Are you asset rich and cash poor?

Whilst UK house prices have been volatile in 2023 as interest rate hikes have increased the costs of mortgages, there have still been significant gains over the last ten years.

In fact, official figures from the Office for National Statistics show that average house prices have risen from £167,716 in January 2013 to £290,000 at the end of January 2023, a gain of 73%!

As a result, many homeowners are finding a greater proportion of their wealth tied up in their home. Analysis by Canada Life in 2022 has revealed that almost £800 billion of equity was available for release from UK homes.

This, coupled with increasing life expectancy and the cost-of-living crisis has led many to consider ways in which they can release capital from their main residence, boosting the amount of cash they have available in retirement.

So what options are available to release capital from your home?


Typically, this is the first port of call for those considering raising capital from their main residence.
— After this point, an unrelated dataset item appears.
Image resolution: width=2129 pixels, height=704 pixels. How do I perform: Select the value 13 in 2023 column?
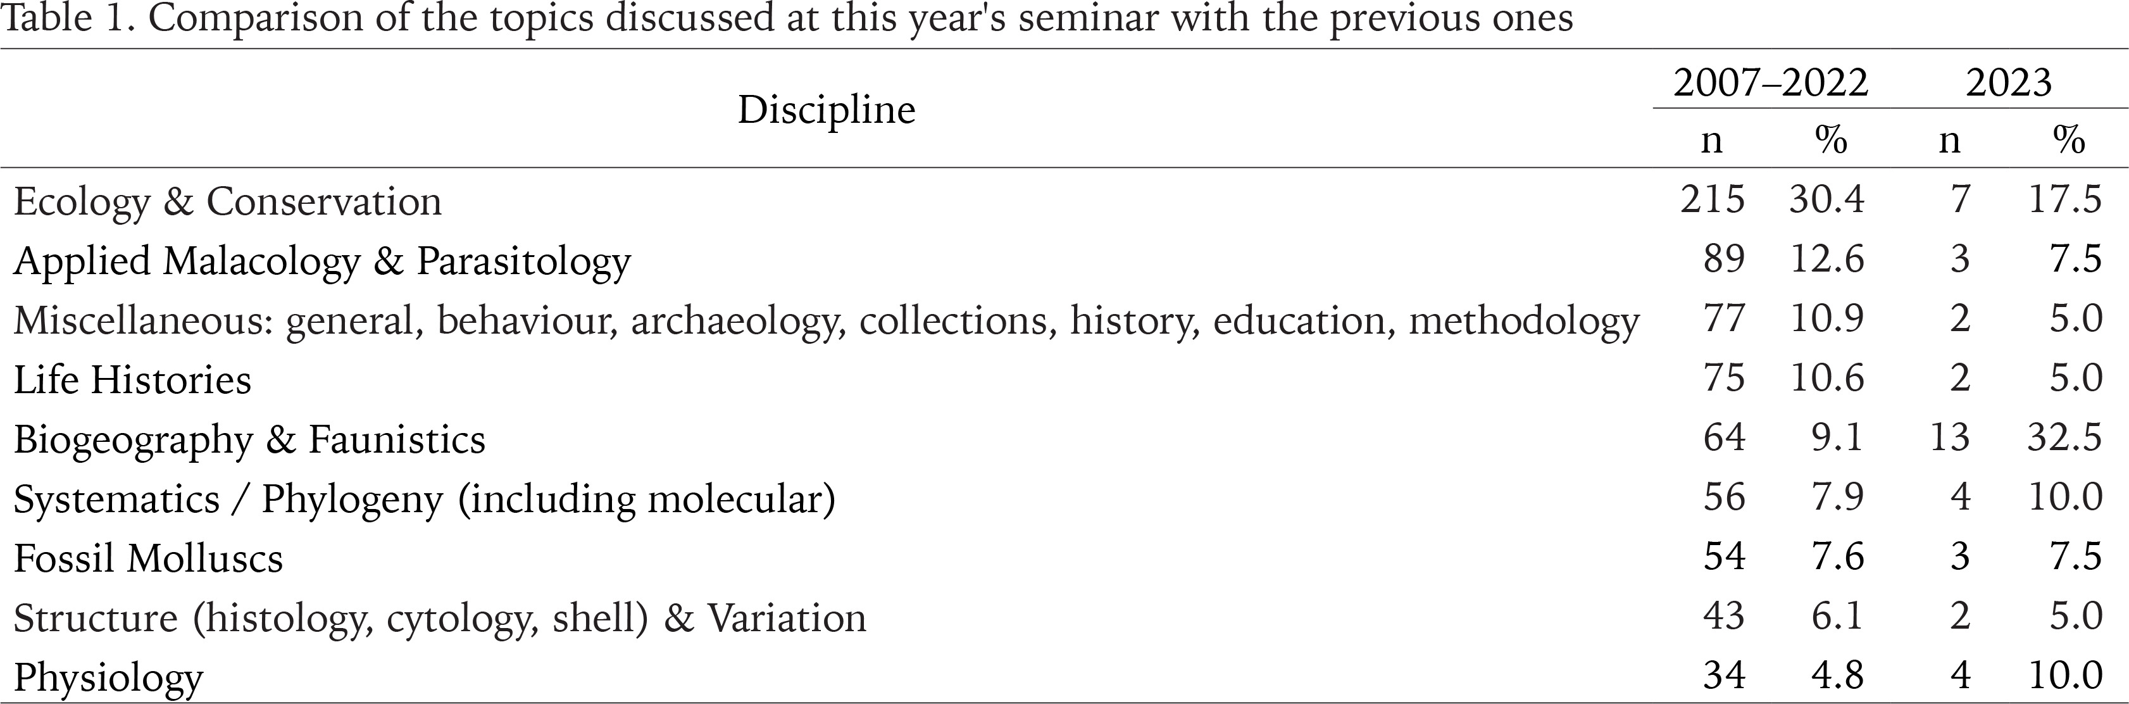pyautogui.click(x=1950, y=438)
Nonetheless it is important to consider the advantages and disadvantages of this approach.


  • Releases excess cash which can be used to support the seller’s lifestyle.
  • The seller may be able to move to a property which is more appropriate given their age, for example a bungalow.
  • Does not incur product or mortgage fees.
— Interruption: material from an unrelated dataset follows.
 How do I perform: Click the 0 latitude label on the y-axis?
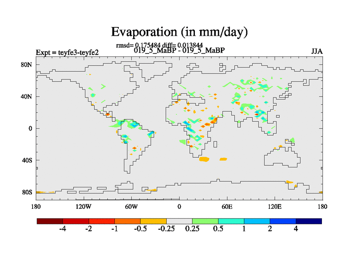31,128
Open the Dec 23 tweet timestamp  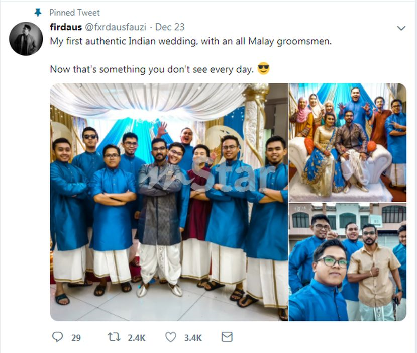click(170, 27)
  • Significant emotional impact in moving house and this may be difficult practically for older people.
  • Incurs agent fees and potentially moving fees.

Remortgaging (Retirement Interest Only Mortgage)

Another option would be to take out a loan against your property.

One of the most popular types of mortgages for retirees are Retirement Interest Only Mortgages. These work in a similar way to traditional interest only mortgages in that the monthly payments cover the interest only, with the outstanding capital paid off later.

The advantages and disadvantages of Retirement Interest Only Mortgages are as follows:


  • Ownership of the property is not changed.
  • Avoids the need to downsize and move.
  • Considered a cheaper alternative to equity release.
  • Avoids the issue of interest roll-up (unlike a lifetime mortgage).


  • Would need to pass mortgage affordability to evidence monthly interest payments are affordable.
  • Home will be sold on death or when entering long-term care and is at risk of repossession if the borrower cannot keep up repayments.
  • Likely to incur application, arrangement, valuation, and transaction fees.

Lifetime Mortgages

A lifetime mortgage is a form of equity release scheme, designed for older homeowners to raise cash on their homes without having to pay anything to the lender during their lifetime.

The considerations for a lifetime mortgage include:


  • Raises tax-free cash relatively quickly and painlessly.
  • Allows the borrower to stay in their home for the remainder of their life (or until they need care).
  • No fixed repayment date and no monthly payments.
  • A ‘no negative equity guarantee’ ensures the borrower will never owe more than their home is worth.


  • Significantly reduces the amount available to beneficiaries of the borrower’s estate.
  • Interest rates are typically much higher in comparison with conventional residential mortgages.
  • If interest rolls up on the account, it is estimated that a typical lifetime mortgage will double the debt approximately every 12-15 years.

Home Reversion Plans

These differ from lifetime mortgages in that they involve the sale of between 25% and 100% of the property, rather than the mortgage of it. The following are some areas to consider:


  • Raises tax-free cash relatively quickly and painlessly.
  • Allows the seller to live in the property (the reversion company is granted a lifetime lease), often rent free. When sold the proceeds are split based on the percentage the buyer and seller own.
  • No mortgage interest to pay.
  • Provides better value for money when property prices are static.
  • ‘No negative equity guarantee’.


  • The home reversion plan provider takes ownership of the property.
  • Provides worse value for money when property prices are increasingly significantly.
  • May significantly reduce the amount available to beneficiaries of the seller’s estate.
  • May reduce eligibility for State Benefits.
  • The seller will have to follow the terms of the lease and will still be responsible for maintaining the home and other costs such as ground rent.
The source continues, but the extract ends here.